DESIGN AND EVALUATION OF METHOTREXATE LOADED MULTILAYERED TABLET FORMULATION FOR TREATMENT OF COLON CANCERHTML Full Text
Received on 01 November, 2013; received in revised form, 26 December, 2013; accepted, 24 March, 2014; published 01 April, 2014
DESIGN AND EVALUATION OF METHOTREXATE LOADED MULTILAYERED TABLET FORMULATION FOR TREATMENT OF COLON CANCER
Jaideep Bhardwaj* and Sayantan Mukhopadhyay
Department of Pharmacy, GRD (PG) IMT, 214 Rajpur Rd., Dehradun -248009, Uttarakhand, India
ABSTRACT: The colon is a site where both local and systemic delivery of drugs can take place. Local delivery allows topical treatment of inflammatory bowel disease. However, treatment can be made effective if the drugs can be targeted directly into the colon, thereby reducing the systemic side effects. The aim of the present research work was to develop sustained release multi-layered formulation of Methotrexate, targeted to colon by using the combination of pH- dependent release, timed release and microbially triggered system. Multi-layered tablets were prepared by wet granulation technique method using starch paste as binder. Prepared formulations were subjected to various studies like hardness, friability, thickness, % drug content, weight variation etc. The influence of core tablet compositions, polymer combination ratios and coating levels on the in vitro release rate of Methotrexate from coated tablets was investigated. The results showed that less than 10% drug was released within %hrs (0.1 N HCl for2 hr and phosphate buffer pH 7.4 for 3hrs), and about 40% of the drug was released in the pH 6.8 phosphate buffer within 10.5 hr.

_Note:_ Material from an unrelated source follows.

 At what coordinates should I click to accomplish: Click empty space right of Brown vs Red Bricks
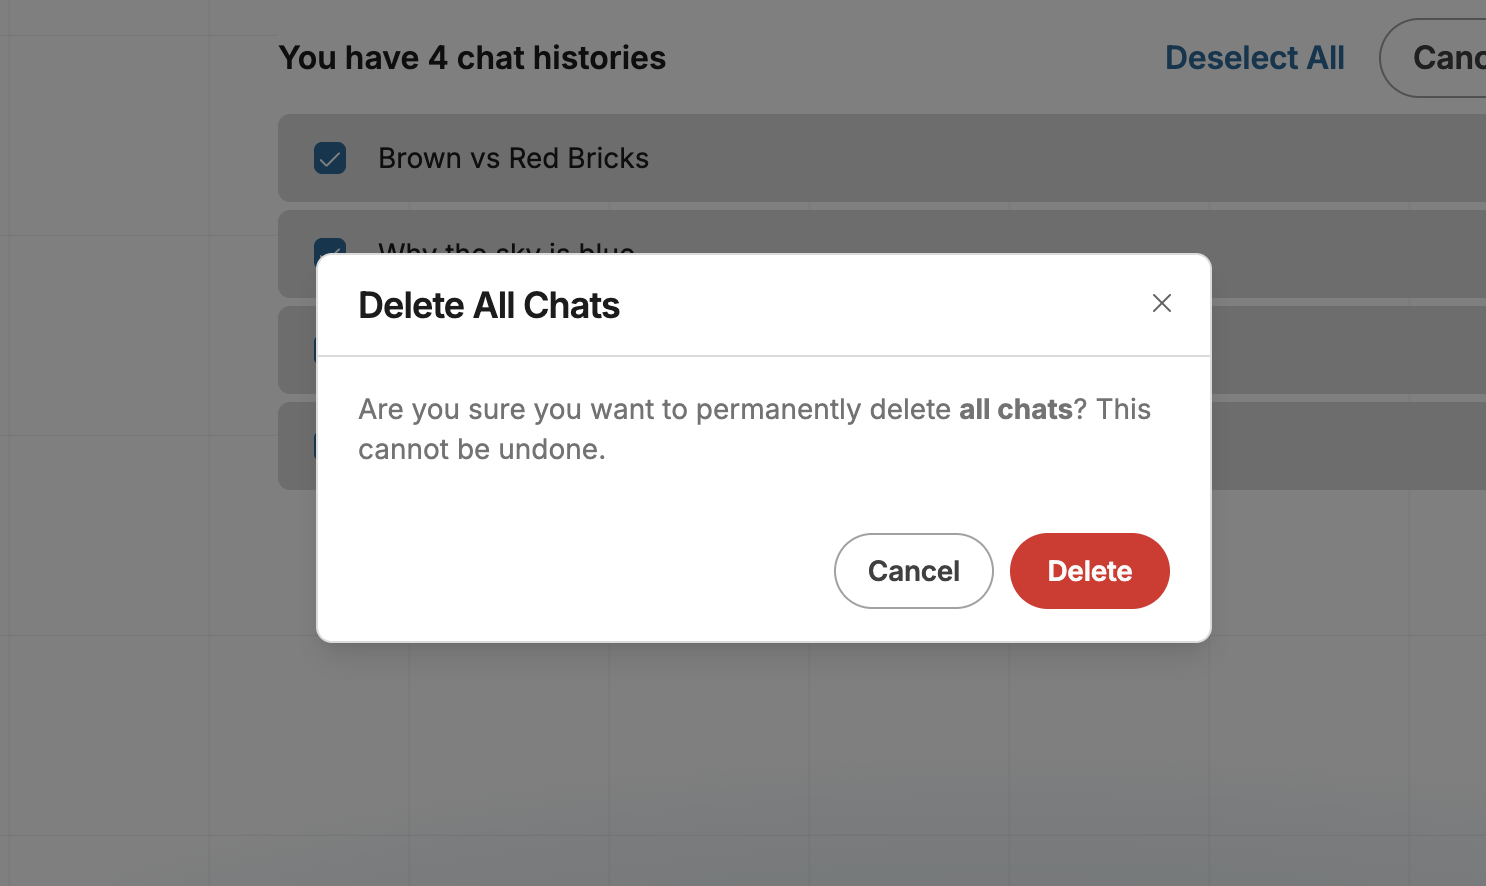pos(1000,158)
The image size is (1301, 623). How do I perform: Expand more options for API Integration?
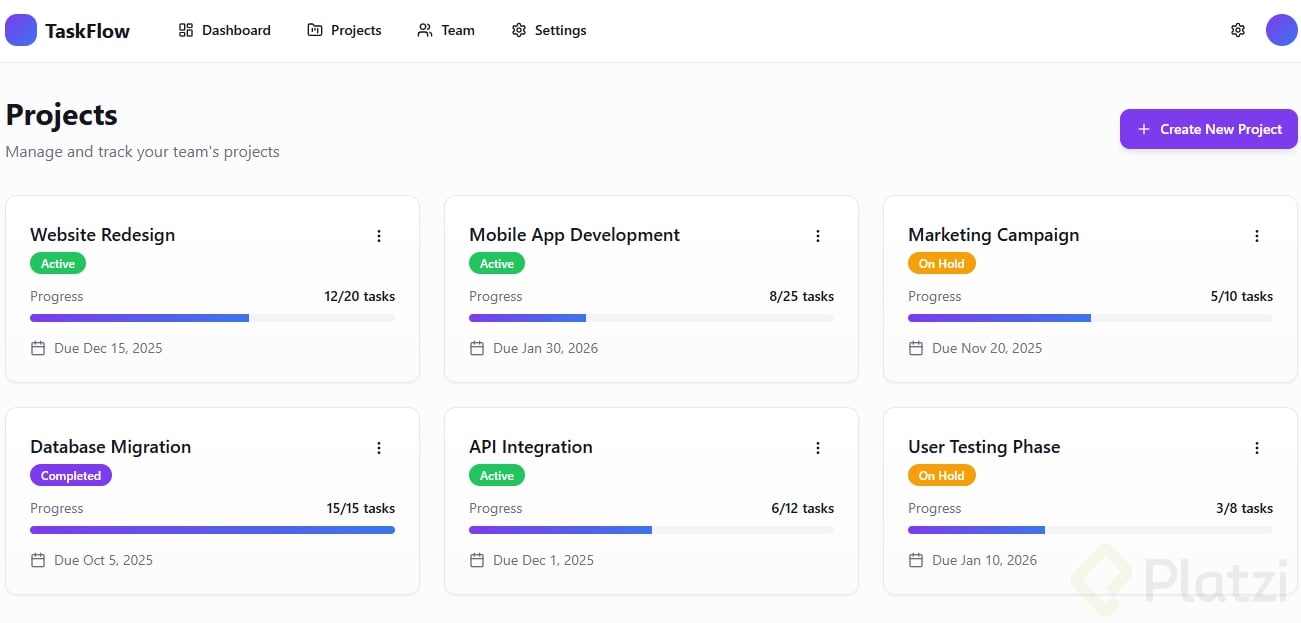point(818,448)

Systemic, pH- dependent, Timed release, Microbially, wet granulation
INTRODUCTION:Most of the conventional drug delivery systems are failed to treat colonic diseases as the drugs do not reach the site of action in appropriate concentrations. Thus, an effective and safe therapy of these colonic disorders, using site- specific drug delivery systems is a challenging task to the pharmaceutical technologists 1, 2. Colonic delivery can be accomplished by oral or rectal administration 3.Suppositories are only effective in the rectum because of the confined spread and enema solutions can only offer topical treatment to the sigmoid and descending colon
Therefore, oral administration is preferred but for this purpose, many physiological barriers have to be overcome 4, 5.
Colon cancer is one of the most common internal malignancies. Colon cancer is one of the most common internal malignancies. Chemotherapy is used to treat advanced colorectal cancer. However, conventional chemotherapy is not effective in colorectal cancer as it is in other cancer, as the drug does not reach the target site in effective concentration 6, 7.
Various approaches available for the poor site specificity of pH dependent systems, because of large variation in the pH of gastrointestinal tract, were well established. The timed-release systems release their load after a predetermined period of administration 8, 9, 10.
Methotrexate (MTX) is a drug of choice in the treatment of colon cancer and now a day’s rheumatic disease. MTX is a folate antimetabolite. It is an analogue of aminopterin, which is also derived from folic acid. MTX has a half-life of 3 to 10 hours (for low doses); 8 to 15 hours (for high doses) and insoluble in water, ethanol, and soluble in dilute solutions of alkaline hydroxides, carbonates and in dilute HCl. The oral bioavailability of MTX is relatively very small i.e. 33%.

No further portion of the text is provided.